I love muffins.  They’re one of my favorite things to bake and one of my favorite things to eat.  I can remember one day in particular when I ate a muffin for breakfast, a muffin for lunch, and a muffin for an afternoon snack.  Don’t worry though, I’m pretty sure I ate a real dinner…but only because I was forced to!  Muffins from a mix were one of the first things I learned how to bake, and I especially loved opening that little can of blueberries or cranberries and orange zest that was tucked into the bottom of the box.  Now I try to stick to homemade as much as possible, but occasionally when I’m in a pinch I’ll let myself get a little help from my good friend Betty Crocker…..shhh don’t tell 🙂

Now I enjoy a fresh, moist muffin just as much as the next guy, but the problem is that muffins, which are generally labeled as a breakfast food, are often the equivalent of an unfrosted cupcake.  And when you throw in all the artificial coloring, flavoring, and preservatives found in muffin mix, all hopes of a nutritional breakfast fly out the window.  There’s nothing wrong with having a treat, but I while I used to love having a muffin for breakfast they now seem more like a dessert.

Enter these muffins, made with oatmeal, whole wheat flour, and no sugar!  A far cry from the butter-and-sugar-laden muffins found in most bakeries, stores, restaurants, and cookbooks, these Oatmeal-Coconut-Cranberry Muffins manage to simultaneously be good for you and still taste delicious!  Even though they contain no sugar, they still get a good dose of sweetness from pure maple syrup, applesauce, coconut, and dried cranberries.  Using applesauce instead of oil/butter results in a muffin that is still perfectly moist, and the whole wheat flour and oats give these muffins a great, hearty texture.  I’ve done a lot of experimenting with healthier muffins, and to be honest I’ve had some pretty cardboardy muffins along the way, but these are a perfect balance of tasting great while still measuring very low in the sugar, fat, and white flour departments.  You can eat these muffins for breakfast, a snack, or any time of day and still feel like you’re getting some real nutrition!  And they’re very adaptable…you can leave out the coconut or cranberries if you like, and can add in nuts, other dried fruit, or even chocolate chips…after all, since the rest of the muffin is so healthy it’s perfectly justifiable to load them up with chocolate!  Right?
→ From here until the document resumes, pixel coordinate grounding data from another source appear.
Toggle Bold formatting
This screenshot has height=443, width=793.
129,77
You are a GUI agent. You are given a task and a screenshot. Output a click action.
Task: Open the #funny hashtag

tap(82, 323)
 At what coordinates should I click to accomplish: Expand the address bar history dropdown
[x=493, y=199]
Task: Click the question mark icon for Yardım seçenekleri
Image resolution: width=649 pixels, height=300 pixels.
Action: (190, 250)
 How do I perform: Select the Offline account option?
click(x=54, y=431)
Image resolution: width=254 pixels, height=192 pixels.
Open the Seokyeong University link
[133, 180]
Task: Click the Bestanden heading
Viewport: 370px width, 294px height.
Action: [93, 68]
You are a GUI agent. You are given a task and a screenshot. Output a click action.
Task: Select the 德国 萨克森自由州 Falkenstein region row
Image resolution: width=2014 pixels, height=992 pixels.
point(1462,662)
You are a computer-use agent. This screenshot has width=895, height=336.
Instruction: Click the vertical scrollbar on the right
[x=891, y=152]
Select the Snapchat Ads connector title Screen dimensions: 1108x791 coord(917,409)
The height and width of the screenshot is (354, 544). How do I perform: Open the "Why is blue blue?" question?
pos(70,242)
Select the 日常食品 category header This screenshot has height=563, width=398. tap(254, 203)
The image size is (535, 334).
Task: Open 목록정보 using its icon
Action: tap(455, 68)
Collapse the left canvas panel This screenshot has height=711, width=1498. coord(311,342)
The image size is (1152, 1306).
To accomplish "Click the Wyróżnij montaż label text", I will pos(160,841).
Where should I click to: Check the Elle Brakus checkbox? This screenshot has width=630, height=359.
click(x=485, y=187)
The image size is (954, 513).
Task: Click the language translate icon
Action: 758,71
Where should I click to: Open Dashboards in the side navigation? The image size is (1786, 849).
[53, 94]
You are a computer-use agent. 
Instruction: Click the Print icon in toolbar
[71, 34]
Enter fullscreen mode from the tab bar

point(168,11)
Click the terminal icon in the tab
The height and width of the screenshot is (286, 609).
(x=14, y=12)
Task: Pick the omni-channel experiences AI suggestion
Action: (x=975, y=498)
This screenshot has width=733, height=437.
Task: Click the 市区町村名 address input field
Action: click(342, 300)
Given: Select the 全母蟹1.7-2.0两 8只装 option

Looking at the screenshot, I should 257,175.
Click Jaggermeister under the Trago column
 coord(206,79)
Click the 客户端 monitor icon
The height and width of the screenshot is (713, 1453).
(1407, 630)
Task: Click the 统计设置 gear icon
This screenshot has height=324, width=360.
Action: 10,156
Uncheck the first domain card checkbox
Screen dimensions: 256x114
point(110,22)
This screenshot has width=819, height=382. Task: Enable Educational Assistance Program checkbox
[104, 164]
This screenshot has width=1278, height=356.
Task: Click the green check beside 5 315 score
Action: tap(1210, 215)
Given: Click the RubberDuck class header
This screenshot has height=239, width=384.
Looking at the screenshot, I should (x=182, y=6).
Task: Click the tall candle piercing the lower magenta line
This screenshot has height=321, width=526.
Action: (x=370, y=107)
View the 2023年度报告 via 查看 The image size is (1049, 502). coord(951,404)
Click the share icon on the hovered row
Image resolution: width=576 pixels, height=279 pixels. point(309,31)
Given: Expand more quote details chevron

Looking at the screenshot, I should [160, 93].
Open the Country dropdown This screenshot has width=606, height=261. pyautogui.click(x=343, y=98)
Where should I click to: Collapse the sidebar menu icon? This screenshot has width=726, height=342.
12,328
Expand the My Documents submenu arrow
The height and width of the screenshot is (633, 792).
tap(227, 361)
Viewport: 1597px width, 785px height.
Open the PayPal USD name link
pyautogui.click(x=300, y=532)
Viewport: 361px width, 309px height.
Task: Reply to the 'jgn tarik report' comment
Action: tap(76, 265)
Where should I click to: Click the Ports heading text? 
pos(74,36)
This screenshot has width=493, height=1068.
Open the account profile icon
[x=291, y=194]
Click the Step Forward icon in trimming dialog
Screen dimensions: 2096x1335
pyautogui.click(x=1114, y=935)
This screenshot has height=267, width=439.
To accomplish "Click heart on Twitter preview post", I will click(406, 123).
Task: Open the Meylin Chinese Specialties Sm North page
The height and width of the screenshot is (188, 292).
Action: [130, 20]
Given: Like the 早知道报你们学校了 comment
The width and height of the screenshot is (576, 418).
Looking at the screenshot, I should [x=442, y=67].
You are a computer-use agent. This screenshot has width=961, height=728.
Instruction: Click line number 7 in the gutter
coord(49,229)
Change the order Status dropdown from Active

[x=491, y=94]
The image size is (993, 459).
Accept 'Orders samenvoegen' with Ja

Right.

Oatmeal-Coconut-Cranberry Muffins

1 cup whole wheat flour

1/2 cup all-purpose flour

1 cup old-fashioned oats

1 Tbs baking powder

1/2 tsp baking soda

1/4 tsp salt

1 tsp cinnamon

1/2 cup low-fat milk

1/3 cup pure maple syrup

1/4 cup unsweetened applesauce

1 large egg

1/2 tsp vanilla

1 cup shredded coconut

1/2 cup dried cranberries


Preheat oven to 400 degrees F.  Lightly grease a 12-cup muffin tin.  Set aside.

In a large bowl, whisk together both flours, oats, baking powder, baking soda, salt, and cinnamon.

In a smaller bowl, whisk together the milk, maple syrup, applesauce, egg, and vanilla.  Make a well in the middle of the dry ingredients and stir in the wet ingredients just until moistened.  Fold in the coconut and dried cranberries.

Scoop the batter into muffin tins and bake for 18-20 minutes or until tops bounce back when lightly pressed and a toothpick comes out clean.  Let cool in the pans for 5 minutes, then move to a wire rack to finish cooling.